In the summer of 2007, on a remote Australian island near the Great Barrier Reef, I had the privilege of spending time “on the beach”—so to speak—with Nobel economics laureate Thomas Schelling, whose thinking on nuclear deterrence shaped the international security environment we enjoy today. Expecting to find the wizened strategist downcast on the subject of nuclear proliferation (has it not always been increasing?), I instead found an outlook as optimistic as my own. Speaking to a World Economic Forum retreat, Schelling admonished everyone to remember just how effectively nuclear deterrence has worked over the past six decades. No state, he noted, that has developed nuclear weapons has ever been attacked by another state. Moreover, no state armed with nuclear weapons has ever attacked another state similarly armed.

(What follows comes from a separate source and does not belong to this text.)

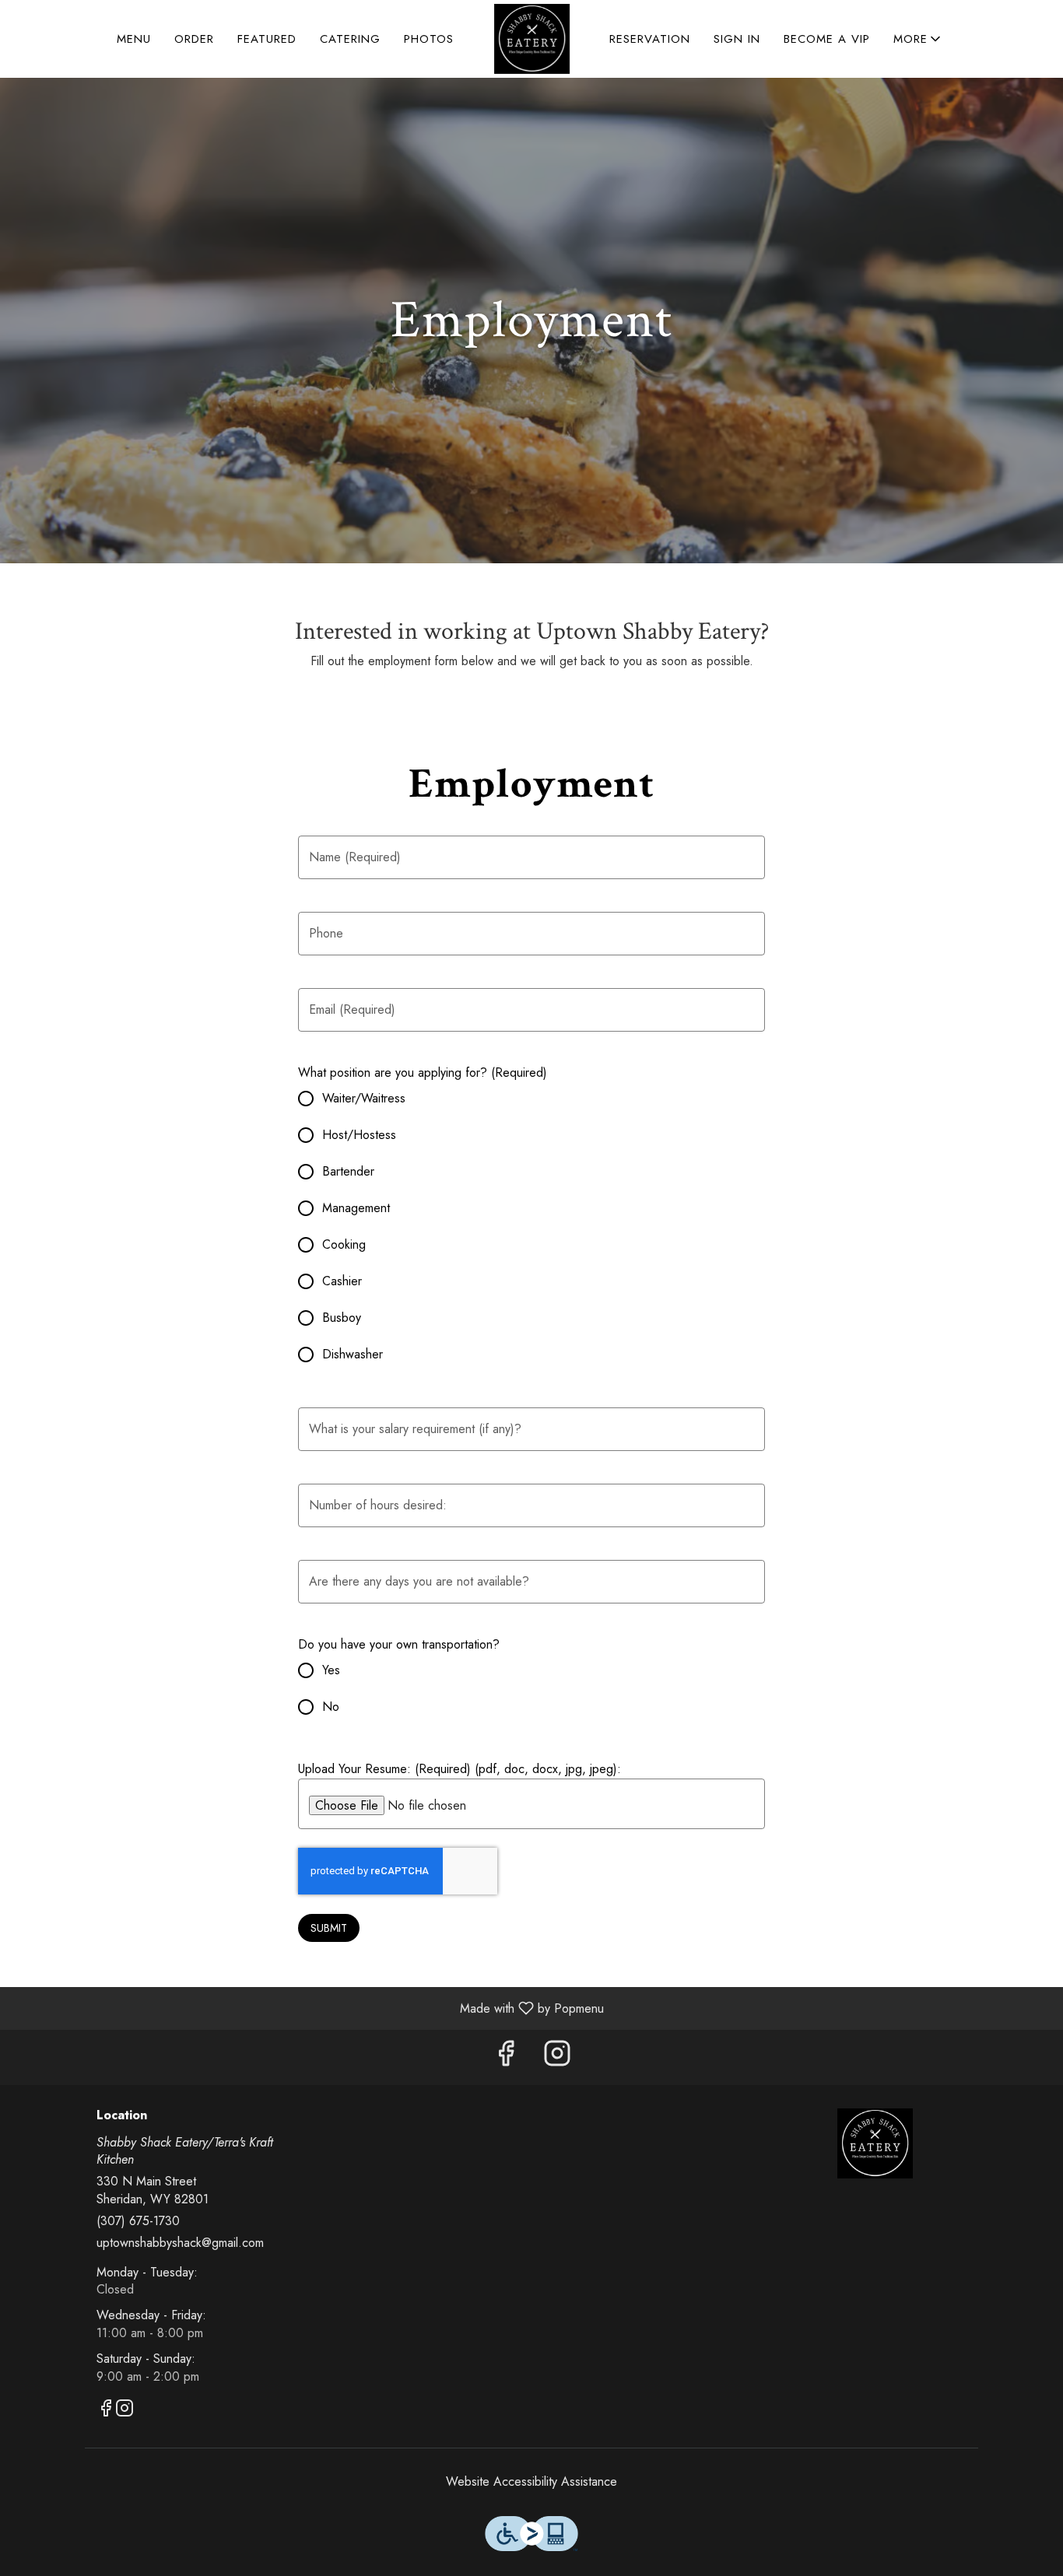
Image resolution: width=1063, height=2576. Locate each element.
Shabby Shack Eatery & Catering (876, 2143)
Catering (350, 38)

Think about that for a minute.
America, the first state with nuclear weapons, is the only one ever to use them: twice on Japan to end World War II. Justified? As the child of a World War II Navy veteran who would have participated in America’s inevitable invasion of the Japanese mainland, I’ll pass on that one.
But what has the world witnessed since that initial demonstration effect? America, as Schelling noted, could have employed nuclear weapons in its subsequent wars but did not. Nor did the Soviets. Because of the equalizing threat of mutually assured destruction, these devices cannot win wars but only prevent them. The same logic has held all these decades for powers as diverse as the United Kingdom, France, China, India, Pakistan, and Israel, with North Korea stepping up to the plate and Iran on deck. Somehow, despite all the irrationalities ascribed to each new member, the logic of nuclear deterrence holds fast.